▶ [Problem to work on] Rewrite the records below as a numbered list, one line per item, and leave out the blank lines.

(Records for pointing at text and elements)
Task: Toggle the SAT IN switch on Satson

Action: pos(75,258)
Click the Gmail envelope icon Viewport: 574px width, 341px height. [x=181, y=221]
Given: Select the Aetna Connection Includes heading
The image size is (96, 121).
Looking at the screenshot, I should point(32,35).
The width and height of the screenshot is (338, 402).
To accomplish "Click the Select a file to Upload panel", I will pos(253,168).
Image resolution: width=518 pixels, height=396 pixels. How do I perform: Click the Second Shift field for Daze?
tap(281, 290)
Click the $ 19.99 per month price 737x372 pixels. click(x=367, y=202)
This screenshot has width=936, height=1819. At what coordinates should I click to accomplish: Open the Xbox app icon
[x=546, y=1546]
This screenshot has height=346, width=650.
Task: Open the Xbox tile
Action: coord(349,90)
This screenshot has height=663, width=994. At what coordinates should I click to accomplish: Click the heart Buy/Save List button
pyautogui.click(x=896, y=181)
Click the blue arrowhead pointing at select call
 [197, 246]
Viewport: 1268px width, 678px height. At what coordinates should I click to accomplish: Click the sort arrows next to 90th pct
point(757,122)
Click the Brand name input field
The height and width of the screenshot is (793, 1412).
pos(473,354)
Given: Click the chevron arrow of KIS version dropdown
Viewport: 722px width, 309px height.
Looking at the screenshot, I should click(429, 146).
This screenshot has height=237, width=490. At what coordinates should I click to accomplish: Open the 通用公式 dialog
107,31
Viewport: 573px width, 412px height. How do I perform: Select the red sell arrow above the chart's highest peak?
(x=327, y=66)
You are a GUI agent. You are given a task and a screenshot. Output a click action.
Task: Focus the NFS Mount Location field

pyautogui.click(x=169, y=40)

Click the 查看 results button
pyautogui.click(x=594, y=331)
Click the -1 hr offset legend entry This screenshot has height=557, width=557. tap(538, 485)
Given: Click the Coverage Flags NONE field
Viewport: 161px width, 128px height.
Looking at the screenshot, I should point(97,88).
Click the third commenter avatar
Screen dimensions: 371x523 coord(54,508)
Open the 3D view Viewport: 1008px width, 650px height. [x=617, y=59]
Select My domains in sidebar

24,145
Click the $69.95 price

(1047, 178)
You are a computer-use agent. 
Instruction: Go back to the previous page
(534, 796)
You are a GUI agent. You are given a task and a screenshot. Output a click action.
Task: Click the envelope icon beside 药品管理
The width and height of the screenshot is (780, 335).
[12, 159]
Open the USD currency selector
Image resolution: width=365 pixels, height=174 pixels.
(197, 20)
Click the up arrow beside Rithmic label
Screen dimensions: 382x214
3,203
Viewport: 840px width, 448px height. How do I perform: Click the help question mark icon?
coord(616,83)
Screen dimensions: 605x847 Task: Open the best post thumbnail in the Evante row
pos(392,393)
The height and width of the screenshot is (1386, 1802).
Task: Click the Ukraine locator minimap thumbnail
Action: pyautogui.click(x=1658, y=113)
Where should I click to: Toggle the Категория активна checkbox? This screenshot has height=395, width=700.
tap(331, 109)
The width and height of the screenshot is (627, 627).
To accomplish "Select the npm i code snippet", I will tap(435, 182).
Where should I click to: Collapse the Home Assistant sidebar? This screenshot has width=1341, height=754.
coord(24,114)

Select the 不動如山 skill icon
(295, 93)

▶ [Solved exercise]
1. Task: Toggle the SAT IN switch on Satson
2. Action: pos(75,258)
3. Click the Gmail envelope icon Viewport: 574px width, 341px height. [x=181, y=221]
4. Given: Select the Aetna Connection Includes heading
5. The image size is (96, 121).
6. Looking at the screenshot, I should point(32,35).
7. The width and height of the screenshot is (338, 402).
8. To accomplish "Click the Select a file to Upload panel", I will pos(253,168).
9. Image resolution: width=518 pixels, height=396 pixels. How do I perform: Click the Second Shift field for Daze?
10. tap(281, 290)
11. Click the $ 19.99 per month price 737x372 pixels. click(x=367, y=202)
12. This screenshot has width=936, height=1819. At what coordinates should I click to accomplish: Open the Xbox app icon
13. [x=546, y=1546]
14. This screenshot has height=346, width=650.
15. Task: Open the Xbox tile
16. Action: coord(349,90)
17. This screenshot has height=663, width=994. At what coordinates should I click to accomplish: Click the heart Buy/Save List button
18. pyautogui.click(x=896, y=181)
19. Click the blue arrowhead pointing at select call
20.  [197, 246]
21. Viewport: 1268px width, 678px height. At what coordinates should I click to accomplish: Click the sort arrows next to 90th pct
22. point(757,122)
23. Click the Brand name input field
24. The height and width of the screenshot is (793, 1412).
25. pos(473,354)
26. Given: Click the chevron arrow of KIS version dropdown
27. Viewport: 722px width, 309px height.
28. Looking at the screenshot, I should click(429, 146).
29. This screenshot has height=237, width=490. At what coordinates should I click to accomplish: Open the 通用公式 dialog
30. 107,31
31. Viewport: 573px width, 412px height. How do I perform: Select the red sell arrow above the chart's highest peak?
32. (x=327, y=66)
33. You are a GUI agent. You are given a task and a screenshot. Output a click action.
34. Task: Focus the NFS Mount Location field
35. pyautogui.click(x=169, y=40)
36. Click the 查看 results button
37. pyautogui.click(x=594, y=331)
38. Click the -1 hr offset legend entry This screenshot has height=557, width=557. tap(538, 485)
39. Given: Click the Coverage Flags NONE field
40. Viewport: 161px width, 128px height.
41. Looking at the screenshot, I should point(97,88).
42. Click the third commenter avatar
43. Screen dimensions: 371x523 coord(54,508)
44. Open the 3D view Viewport: 1008px width, 650px height. [x=617, y=59]
45. Select My domains in sidebar
46. 24,145
47. Click the $69.95 price
48. (1047, 178)
49. You are a computer-use agent. 
50. Instruction: Go back to the previous page
51. (534, 796)
52. You are a GUI agent. You are given a task and a screenshot. Output a click action.
53. Task: Click the envelope icon beside 药品管理
54. The width and height of the screenshot is (780, 335).
55. [12, 159]
56. Open the USD currency selector
57. Image resolution: width=365 pixels, height=174 pixels.
58. (197, 20)
59. Click the up arrow beside Rithmic label
60. Screen dimensions: 382x214
61. 3,203
62. Viewport: 840px width, 448px height. How do I perform: Click the help question mark icon?
63. coord(616,83)
64. Screen dimensions: 605x847 Task: Open the best post thumbnail in the Evante row
65. pos(392,393)
66. The height and width of the screenshot is (1386, 1802).
67. Task: Click the Ukraine locator minimap thumbnail
68. Action: pyautogui.click(x=1658, y=113)
69. Where should I click to: Toggle the Категория активна checkbox? This screenshot has height=395, width=700.
70. tap(331, 109)
71. The width and height of the screenshot is (627, 627).
72. To accomplish "Select the npm i code snippet", I will tap(435, 182).
73. Where should I click to: Collapse the Home Assistant sidebar? This screenshot has width=1341, height=754.
74. coord(24,114)
75. Select the 不動如山 skill icon
76. (295, 93)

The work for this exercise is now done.